Trotsky’s insistence that a revolutionary strategy can be developed only on the basis of an analysis of the world economy and world politics makes him an entirely contemporary political figure under conditions in which the unprecedented global integration of production comes into ever sharper conflict with the capitalist nation-state system, and in which the struggles of the working class can be waged successfully only on the basis of international strategy and organization.

Trotsky would have no difficulty in understanding the world in which we live today, which is beset by all the economic, social and political contradictions that existed during his lifetime, and faces a global resurgence of the class struggle. Ruling elites the world over are turning to the right, aiding and abetting the emergence of fascist and far-right forces, even as masses of working people are turning to the left. And, as in the years preceding Trotsky’s assassination, the major powers, with the US in the lead, are building up their military in preparation for global war.

The essential perspective of Leon Trotsky in founding the Fourth International, that this is the epoch of the death agony of capitalism in which the paramount issue confronting the working class is the building of a revolutionary leadership, retains all of its power and urgency.

This perspective, and the continuity of the struggle waged by Trotsky during the tumultuous events of the first half of the 20th century are today embodied in the work of the International Committee of the Fourth International, the World Socialist Web Site and the struggle being waged by the Socialist Equality parties around the globe.

Against the promotion of nationalism and racial and ethnic division that drives the entire spectrum of bourgeois politics, from the fascist and far right, to the liberals and pseudo-lefts, the ICFI advances the class-based strategy of world socialist revolution.
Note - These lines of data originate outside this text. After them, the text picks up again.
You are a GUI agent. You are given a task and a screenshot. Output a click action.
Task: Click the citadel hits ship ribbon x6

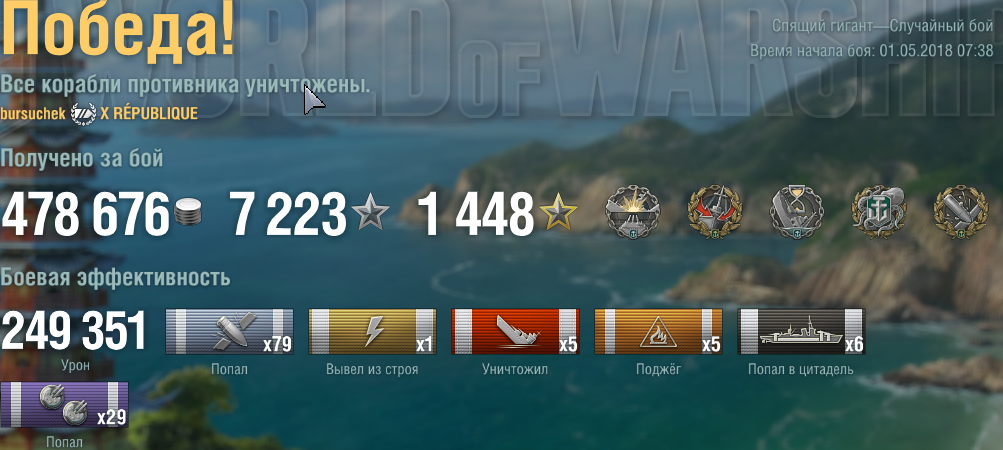(x=802, y=332)
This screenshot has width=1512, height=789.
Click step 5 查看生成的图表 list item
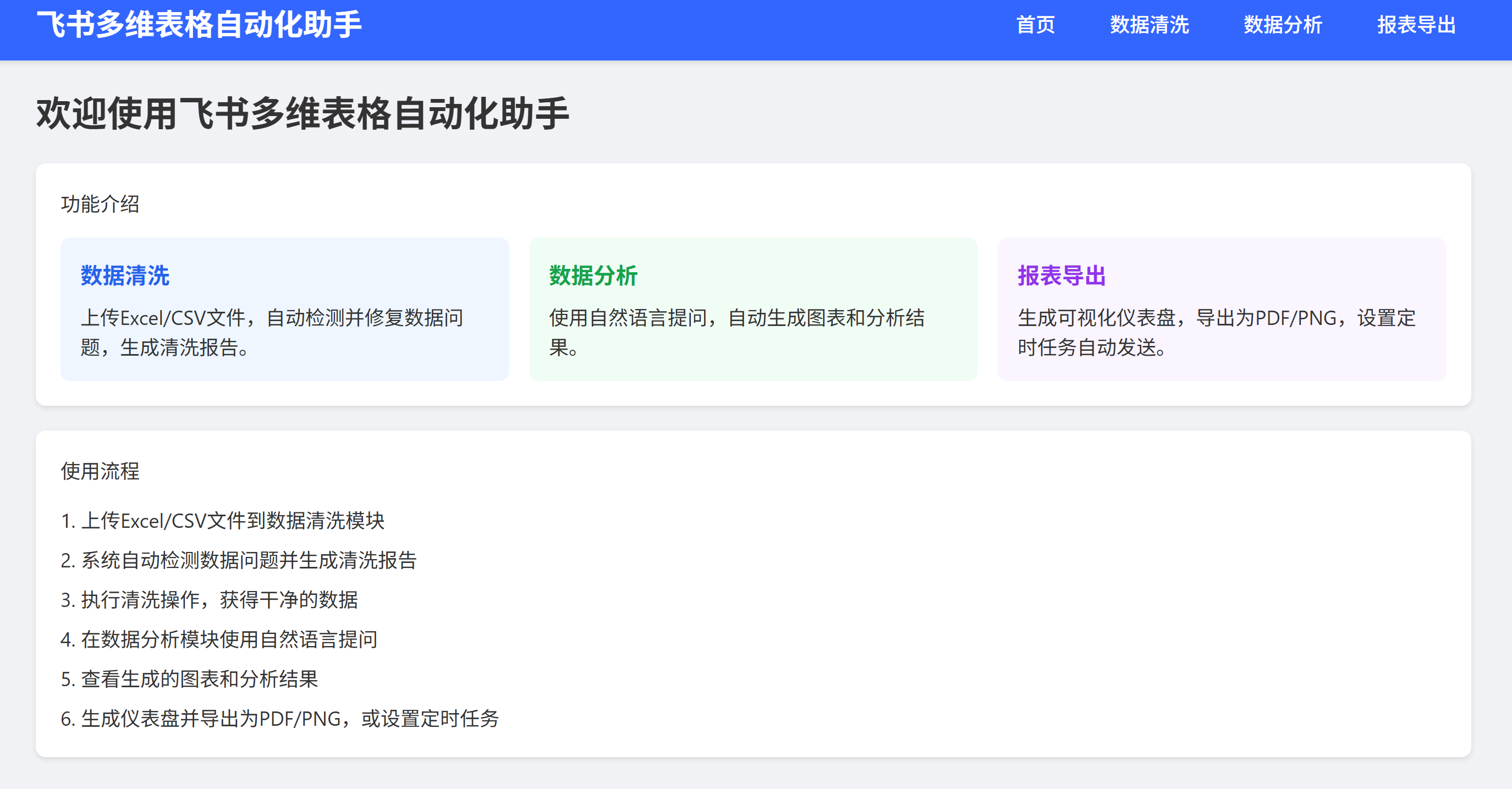coord(190,678)
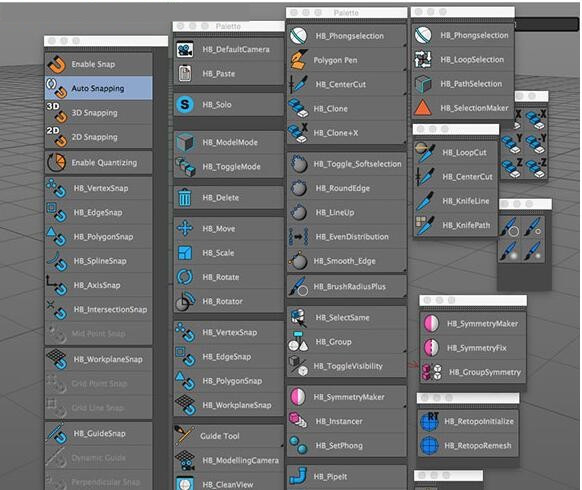Select the HB_Delete trash icon
Viewport: 582px width, 490px height.
tap(184, 197)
Seventy-nine years after the assassination of Leon Trotsky, the struggle of the ICFI to defend and develop the program of world socialism to which he dedicated his life is intersecting with the growth of the class struggle internationally. On this anniversary, we not only pay tribute to the immensely powerful struggle waged by Trotsky under the most difficult conditions. We honor his memory through our party’s intervention in the struggles of the working class internationally in order to build the World Party of Socialist Revolution that Trotsky envisioned.